→ Your goal:
Render the rows below as a two-column CSV with the headers "target" and "point", one line per request: put each request's text and its answer in their own quoted field, and replace any line breaks with spaces.

→ Provided records:
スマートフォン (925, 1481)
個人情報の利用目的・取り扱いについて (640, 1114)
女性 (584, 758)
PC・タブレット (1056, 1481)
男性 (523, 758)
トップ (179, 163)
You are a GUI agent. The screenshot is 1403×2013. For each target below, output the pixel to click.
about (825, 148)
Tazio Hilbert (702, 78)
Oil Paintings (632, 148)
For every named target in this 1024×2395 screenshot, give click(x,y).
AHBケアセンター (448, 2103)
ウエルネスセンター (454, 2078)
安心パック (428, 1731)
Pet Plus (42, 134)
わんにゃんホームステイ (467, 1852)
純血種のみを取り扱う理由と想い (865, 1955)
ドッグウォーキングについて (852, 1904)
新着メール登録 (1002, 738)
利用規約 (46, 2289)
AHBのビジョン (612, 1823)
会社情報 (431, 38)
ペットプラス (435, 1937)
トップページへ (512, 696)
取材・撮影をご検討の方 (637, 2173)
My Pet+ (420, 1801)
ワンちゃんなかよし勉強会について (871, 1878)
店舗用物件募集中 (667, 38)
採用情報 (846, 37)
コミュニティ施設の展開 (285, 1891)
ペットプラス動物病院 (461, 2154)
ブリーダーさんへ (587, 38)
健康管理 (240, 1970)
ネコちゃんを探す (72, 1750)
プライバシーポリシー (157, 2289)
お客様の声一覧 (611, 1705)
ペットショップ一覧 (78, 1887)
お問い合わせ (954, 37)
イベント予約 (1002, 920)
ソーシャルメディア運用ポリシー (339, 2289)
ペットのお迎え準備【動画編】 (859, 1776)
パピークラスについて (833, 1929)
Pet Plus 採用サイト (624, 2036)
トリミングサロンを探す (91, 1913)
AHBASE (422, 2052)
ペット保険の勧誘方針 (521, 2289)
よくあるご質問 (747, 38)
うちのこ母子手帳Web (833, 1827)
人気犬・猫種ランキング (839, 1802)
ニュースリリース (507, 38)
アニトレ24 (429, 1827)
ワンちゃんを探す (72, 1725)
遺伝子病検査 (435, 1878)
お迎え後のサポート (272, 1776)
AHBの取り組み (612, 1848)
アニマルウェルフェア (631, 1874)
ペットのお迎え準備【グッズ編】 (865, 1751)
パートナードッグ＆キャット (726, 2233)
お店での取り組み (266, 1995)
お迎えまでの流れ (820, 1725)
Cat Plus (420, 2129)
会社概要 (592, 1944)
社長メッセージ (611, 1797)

→ Exercise answer:
target,point
"スマートフォン","(925, 1481)"
"個人情報の利用目的・取り扱いについて","(640, 1114)"
"女性","(584, 758)"
"PC・タブレット","(1056, 1481)"
"男性","(523, 758)"
"トップ","(179, 163)"
"You are a GUI agent. The screenshot is 1403×2013. For each target below, output the pixel to click. about","(825, 148)"
"Tazio Hilbert","(702, 78)"
"Oil Paintings","(632, 148)"
"For every named target in this 1024×2395 screenshot, give click(x,y). AHBケアセンター","(448, 2103)"
"ウエルネスセンター","(454, 2078)"
"安心パック","(428, 1731)"
"Pet Plus","(42, 134)"
"わんにゃんホームステイ","(467, 1852)"
"純血種のみを取り扱う理由と想い","(865, 1955)"
"ドッグウォーキングについて","(852, 1904)"
"新着メール登録","(1002, 738)"
"利用規約","(46, 2289)"
"AHBのビジョン","(612, 1823)"
"会社情報","(431, 38)"
"ペットプラス","(435, 1937)"
"トップページへ","(512, 696)"
"取材・撮影をご検討の方","(637, 2173)"
"My Pet+","(420, 1801)"
"ワンちゃんなかよし勉強会について","(871, 1878)"
"店舗用物件募集中","(667, 38)"
"採用情報","(846, 37)"
"コミュニティ施設の展開","(285, 1891)"
"ペットプラス動物病院","(461, 2154)"
"ブリーダーさんへ","(587, 38)"
"健康管理","(240, 1970)"
"ネコちゃんを探す","(72, 1750)"
"プライバシーポリシー","(157, 2289)"
"お客様の声一覧","(611, 1705)"
"ペットショップ一覧","(78, 1887)"
"お問い合わせ","(954, 37)"
"イベント予約","(1002, 920)"
"ソーシャルメディア運用ポリシー","(339, 2289)"
"ペットのお迎え準備【動画編】","(859, 1776)"
"パピークラスについて","(833, 1929)"
"Pet Plus 採用サイト","(624, 2036)"
"トリミングサロンを探す","(91, 1913)"
"AHBASE","(422, 2052)"
"ペット保険の勧誘方針","(521, 2289)"
"よくあるご質問","(747, 38)"
"うちのこ母子手帳Web","(833, 1827)"
"人気犬・猫種ランキング","(839, 1802)"
"ニュースリリース","(507, 38)"
"アニトレ24","(429, 1827)"
"ワンちゃんを探す","(72, 1725)"
"遺伝子病検査","(435, 1878)"
"お迎え後のサポート","(272, 1776)"
"AHBの取り組み","(612, 1848)"
"アニマルウェルフェア","(631, 1874)"
"ペットのお迎え準備【グッズ編】","(865, 1751)"
"パートナードッグ＆キャット","(726, 2233)"
"お店での取り組み","(266, 1995)"
"お迎えまでの流れ","(820, 1725)"
"Cat Plus","(420, 2129)"
"会社概要","(592, 1944)"
"社長メッセージ","(611, 1797)"